The Anastassiou Lab uses biorealistic cellular models generated from in vitro human whole-cell recordings of morphologically classified neurons to replicate and understand in vivo electrophysiology signals and study the dynamics of different cell classes in the living functioning human brain. Such models recently revealed that the heartbeat affects human electrophysiology recordings in a manner allowing us to distinguish between broad cell classes. Furthermore, the same approach revealed novel separations between six cortical classes in the behaving rodent exhibiting distinct in vivo properties during behavior. In this manner, the Anastassiou Lab is pioneering the way cellular properties are mapped to in vivo dynamics, and vice versa, using high-performance computing platforms.

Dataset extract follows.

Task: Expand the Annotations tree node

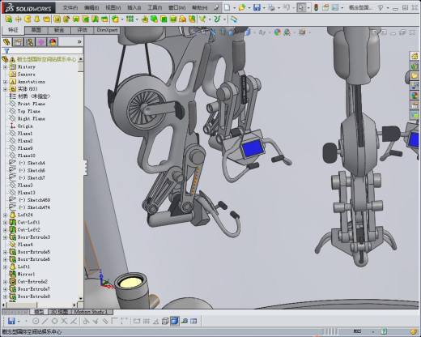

Next-Generation Electrical Stimulation Technologies for Manipulating Human Cellular and Circuit Activity: Toward New Approaches to Treating Neurological and Neuropsychiatric Diseases
Electrical stimulation (ES) has long been used in research and therapeutic approaches to ask questions about physiological brain processing and as a means to intervene with pathological activity in neurological disorders (e.g., epilepsy, dementia and Parkinson’s disease). However, the biophysical mechanisms underlying ES in the brain remain unclear. There remains a lack of understanding about where, when and how to apply an extracellular field leading to conflicting outcomes regarding the efficacy of ES to modulate high-level brain processing and differing neurological diseases. Moreover, ES protocols applied to the brain do so without consideration for the remarkable diversity of cell types comprising neural circuits. This has significantly limited application of ES in humans. The Anastassiou Lab looks at ways to render electric brain stimulation selective and controlled for identified cell types in the intact. This work is done in collaboration with cellular biologists Soo Yeun Lee, PhD, at the Allen Institute and clinicians in the Cedars-Sinai Department of Neurology, including Michele Tagliati, MD, the Caron and Steven D. Broidy Chair in Movement Disorders.